Copy each of the following records exactly as it appears, line for line.

+++ Data section +++

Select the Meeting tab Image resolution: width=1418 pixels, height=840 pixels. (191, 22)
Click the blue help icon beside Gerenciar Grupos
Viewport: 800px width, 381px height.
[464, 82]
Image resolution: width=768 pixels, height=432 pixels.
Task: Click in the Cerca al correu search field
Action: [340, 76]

+++

## Problem solution
Select the Meeting tab Image resolution: width=1418 pixels, height=840 pixels. (191, 22)
Click the blue help icon beside Gerenciar Grupos
Viewport: 800px width, 381px height.
[464, 82]
Image resolution: width=768 pixels, height=432 pixels.
Task: Click in the Cerca al correu search field
Action: [340, 76]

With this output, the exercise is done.